(Given instruction)
Reproduce the following lines verbatim, without any alteration.

(Input records)
START

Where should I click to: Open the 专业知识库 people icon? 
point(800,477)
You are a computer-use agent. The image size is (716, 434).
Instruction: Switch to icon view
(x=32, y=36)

END

(Exercise output)
Where should I click to: Open the 专业知识库 people icon? 
point(800,477)
You are a computer-use agent. The image size is (716, 434).
Instruction: Switch to icon view
(x=32, y=36)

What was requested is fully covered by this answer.